What follows is a discussion of the major points I wish to contest.
1. Mr. Beilin introduces himself as a politician and peace activist whose career “has been defined by vigorous engagement in the pursuit of reconciliation and coexistence in the Middle East.” Chief among his stated credentials is his role as an initiator of the Oslo accords of 1993. Yet Mr. Beilin refers to Oslo as if it were a success – as if it were truly a symbol of, to use his words, reconciliation and coexistence. For Palestinians, this has never been the case. In fact, we have experienced the opposite.

The Oslo Accords have led to more illegal Israeli settlements, the Al-Aqsa Intifada, two wars (against Lebanon in 2006 and Gaza in 2008-2009), the Apartheid wall, and an astonishing number of violent deaths and brutal detentions. I wonder how long Mr. Beilin expects the Palestinian people to wait for Oslo to bear fruit for us – when we have seen no indication that it will. The “historic peace process” he defines as the Oslo Accords has been, for us, a historic failure.

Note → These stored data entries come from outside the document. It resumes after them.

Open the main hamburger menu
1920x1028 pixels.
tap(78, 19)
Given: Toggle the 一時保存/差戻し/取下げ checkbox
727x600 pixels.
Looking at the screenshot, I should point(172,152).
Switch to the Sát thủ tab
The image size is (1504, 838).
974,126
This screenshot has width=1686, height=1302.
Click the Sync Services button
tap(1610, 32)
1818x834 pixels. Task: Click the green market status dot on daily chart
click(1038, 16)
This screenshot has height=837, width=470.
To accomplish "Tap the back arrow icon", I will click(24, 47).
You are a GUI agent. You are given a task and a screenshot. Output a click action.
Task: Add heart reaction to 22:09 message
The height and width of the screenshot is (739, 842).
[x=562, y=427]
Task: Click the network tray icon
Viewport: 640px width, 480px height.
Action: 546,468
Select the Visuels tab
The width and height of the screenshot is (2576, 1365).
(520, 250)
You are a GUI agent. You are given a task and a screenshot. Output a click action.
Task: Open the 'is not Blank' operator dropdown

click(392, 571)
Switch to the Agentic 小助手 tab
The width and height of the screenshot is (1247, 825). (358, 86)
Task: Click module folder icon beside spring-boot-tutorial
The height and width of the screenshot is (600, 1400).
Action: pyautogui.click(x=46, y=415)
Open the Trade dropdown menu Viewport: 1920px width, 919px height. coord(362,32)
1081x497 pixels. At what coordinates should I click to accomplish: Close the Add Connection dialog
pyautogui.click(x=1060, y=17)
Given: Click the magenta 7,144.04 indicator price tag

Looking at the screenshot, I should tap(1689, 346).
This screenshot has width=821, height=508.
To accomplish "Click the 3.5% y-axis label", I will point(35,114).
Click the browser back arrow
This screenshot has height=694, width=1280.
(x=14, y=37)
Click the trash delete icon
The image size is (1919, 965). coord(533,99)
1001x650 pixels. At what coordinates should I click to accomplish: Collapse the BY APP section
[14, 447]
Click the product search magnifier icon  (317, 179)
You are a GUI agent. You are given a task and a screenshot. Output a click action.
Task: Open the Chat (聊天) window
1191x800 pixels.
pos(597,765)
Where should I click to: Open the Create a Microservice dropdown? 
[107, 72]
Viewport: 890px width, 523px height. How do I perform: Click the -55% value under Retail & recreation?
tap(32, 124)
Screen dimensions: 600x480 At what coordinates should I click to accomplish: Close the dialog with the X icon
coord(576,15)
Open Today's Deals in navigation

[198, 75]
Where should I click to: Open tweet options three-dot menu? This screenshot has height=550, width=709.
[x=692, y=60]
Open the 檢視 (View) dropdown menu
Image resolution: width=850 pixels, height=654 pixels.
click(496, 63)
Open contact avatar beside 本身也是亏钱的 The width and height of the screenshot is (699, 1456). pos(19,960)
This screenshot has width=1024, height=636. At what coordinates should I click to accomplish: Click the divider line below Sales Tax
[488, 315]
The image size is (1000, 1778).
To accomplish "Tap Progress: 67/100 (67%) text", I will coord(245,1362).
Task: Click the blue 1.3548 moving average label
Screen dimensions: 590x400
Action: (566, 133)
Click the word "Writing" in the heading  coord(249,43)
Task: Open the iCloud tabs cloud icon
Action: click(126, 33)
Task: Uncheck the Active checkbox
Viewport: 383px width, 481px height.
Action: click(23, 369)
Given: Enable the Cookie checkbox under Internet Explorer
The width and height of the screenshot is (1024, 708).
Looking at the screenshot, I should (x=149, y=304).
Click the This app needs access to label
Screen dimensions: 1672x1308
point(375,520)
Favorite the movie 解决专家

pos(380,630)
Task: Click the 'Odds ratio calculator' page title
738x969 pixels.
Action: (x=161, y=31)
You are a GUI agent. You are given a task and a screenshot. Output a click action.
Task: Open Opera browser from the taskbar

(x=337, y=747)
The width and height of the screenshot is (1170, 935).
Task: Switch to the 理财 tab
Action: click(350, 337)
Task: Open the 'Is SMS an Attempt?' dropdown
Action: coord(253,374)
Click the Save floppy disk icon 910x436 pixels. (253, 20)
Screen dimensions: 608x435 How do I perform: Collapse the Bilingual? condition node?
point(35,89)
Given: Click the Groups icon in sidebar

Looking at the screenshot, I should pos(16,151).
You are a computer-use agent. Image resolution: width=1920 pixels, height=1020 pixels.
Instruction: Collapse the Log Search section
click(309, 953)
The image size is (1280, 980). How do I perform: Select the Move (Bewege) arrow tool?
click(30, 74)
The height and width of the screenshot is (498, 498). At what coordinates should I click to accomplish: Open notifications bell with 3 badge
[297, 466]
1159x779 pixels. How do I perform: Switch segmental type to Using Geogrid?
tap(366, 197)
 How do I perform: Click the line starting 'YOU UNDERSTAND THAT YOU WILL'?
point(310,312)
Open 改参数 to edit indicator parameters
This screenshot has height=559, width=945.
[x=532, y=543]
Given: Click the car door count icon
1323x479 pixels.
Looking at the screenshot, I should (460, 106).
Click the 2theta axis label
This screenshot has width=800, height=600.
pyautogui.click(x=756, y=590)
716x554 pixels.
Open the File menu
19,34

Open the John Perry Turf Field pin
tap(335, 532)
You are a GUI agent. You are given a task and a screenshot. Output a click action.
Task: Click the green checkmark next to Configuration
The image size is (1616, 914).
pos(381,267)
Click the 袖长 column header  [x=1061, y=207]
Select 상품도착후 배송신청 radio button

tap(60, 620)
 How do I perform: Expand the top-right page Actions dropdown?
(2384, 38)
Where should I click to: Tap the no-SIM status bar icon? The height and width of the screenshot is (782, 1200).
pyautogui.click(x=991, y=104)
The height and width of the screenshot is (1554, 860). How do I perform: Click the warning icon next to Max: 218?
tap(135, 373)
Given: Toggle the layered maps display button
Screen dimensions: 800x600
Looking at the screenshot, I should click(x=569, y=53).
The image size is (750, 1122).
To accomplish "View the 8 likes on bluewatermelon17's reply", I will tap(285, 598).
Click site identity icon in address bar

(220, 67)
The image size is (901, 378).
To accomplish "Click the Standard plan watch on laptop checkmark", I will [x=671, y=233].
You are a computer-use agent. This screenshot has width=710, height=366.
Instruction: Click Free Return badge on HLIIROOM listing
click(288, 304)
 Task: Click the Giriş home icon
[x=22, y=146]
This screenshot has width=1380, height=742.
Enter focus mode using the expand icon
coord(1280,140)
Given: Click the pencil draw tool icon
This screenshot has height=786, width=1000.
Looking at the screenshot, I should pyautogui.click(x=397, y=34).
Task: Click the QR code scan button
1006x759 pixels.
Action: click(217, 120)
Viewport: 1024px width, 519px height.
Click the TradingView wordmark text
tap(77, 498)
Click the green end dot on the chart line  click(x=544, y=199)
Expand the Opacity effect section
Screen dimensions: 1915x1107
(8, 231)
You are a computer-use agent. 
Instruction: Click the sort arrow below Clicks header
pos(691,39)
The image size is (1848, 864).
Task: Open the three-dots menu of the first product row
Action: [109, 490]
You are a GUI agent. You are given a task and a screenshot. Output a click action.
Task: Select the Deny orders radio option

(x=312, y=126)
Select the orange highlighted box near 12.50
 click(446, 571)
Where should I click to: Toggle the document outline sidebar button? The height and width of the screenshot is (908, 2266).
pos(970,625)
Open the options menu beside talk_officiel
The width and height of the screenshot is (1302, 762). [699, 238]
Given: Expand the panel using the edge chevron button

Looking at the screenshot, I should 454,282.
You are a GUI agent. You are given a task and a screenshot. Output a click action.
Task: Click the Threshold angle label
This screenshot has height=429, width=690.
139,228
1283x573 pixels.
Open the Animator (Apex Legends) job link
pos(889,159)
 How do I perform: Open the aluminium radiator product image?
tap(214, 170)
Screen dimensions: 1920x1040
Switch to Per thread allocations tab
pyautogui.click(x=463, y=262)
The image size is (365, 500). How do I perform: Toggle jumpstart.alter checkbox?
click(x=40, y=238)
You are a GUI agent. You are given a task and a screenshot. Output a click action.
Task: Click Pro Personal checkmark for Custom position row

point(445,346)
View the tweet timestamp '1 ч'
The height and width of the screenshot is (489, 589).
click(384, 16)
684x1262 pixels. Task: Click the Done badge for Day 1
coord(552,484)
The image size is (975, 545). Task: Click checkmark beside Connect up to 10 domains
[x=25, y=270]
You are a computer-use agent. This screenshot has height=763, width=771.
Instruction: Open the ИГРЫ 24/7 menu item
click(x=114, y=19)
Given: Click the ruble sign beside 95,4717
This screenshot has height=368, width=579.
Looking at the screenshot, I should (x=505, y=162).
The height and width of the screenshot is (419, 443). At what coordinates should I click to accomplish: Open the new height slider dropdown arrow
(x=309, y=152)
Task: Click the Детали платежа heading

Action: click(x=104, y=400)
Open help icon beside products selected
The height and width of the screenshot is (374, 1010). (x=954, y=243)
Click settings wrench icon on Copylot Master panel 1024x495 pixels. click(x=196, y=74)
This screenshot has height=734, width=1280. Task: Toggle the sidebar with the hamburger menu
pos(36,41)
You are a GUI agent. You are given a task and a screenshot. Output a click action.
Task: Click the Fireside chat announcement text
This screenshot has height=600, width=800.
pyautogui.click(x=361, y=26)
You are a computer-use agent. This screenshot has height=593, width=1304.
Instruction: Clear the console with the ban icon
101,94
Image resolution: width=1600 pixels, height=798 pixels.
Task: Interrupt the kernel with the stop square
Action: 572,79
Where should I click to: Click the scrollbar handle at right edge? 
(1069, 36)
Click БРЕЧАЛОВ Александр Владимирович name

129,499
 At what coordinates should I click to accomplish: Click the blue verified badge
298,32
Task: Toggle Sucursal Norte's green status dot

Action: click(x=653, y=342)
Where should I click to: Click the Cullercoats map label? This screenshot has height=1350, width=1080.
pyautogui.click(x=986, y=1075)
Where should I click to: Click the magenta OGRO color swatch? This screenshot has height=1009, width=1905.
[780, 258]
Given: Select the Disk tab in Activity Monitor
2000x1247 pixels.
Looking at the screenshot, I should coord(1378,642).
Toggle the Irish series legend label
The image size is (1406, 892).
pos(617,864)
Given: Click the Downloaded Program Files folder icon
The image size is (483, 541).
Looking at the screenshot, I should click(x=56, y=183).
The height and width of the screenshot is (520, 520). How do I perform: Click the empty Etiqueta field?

2. I would also like to dispute Mr. Beilin’s argument against economic sanctions (which, as part of the global BDS campaign opposing the Israeli occupation, Kairos Palestine does support) on the grounds that Israel is a democracy. “I do believe in economic sanctions,” Beilin writes, “but when they are directed against democracies they are counter-productive.” Does this mean that he only believes in economic activism leveled against dictatorships? I fail to see how Israel’s “democratic” structure makes it immune to such measures – or to its inhabitants’ right to undertaking them.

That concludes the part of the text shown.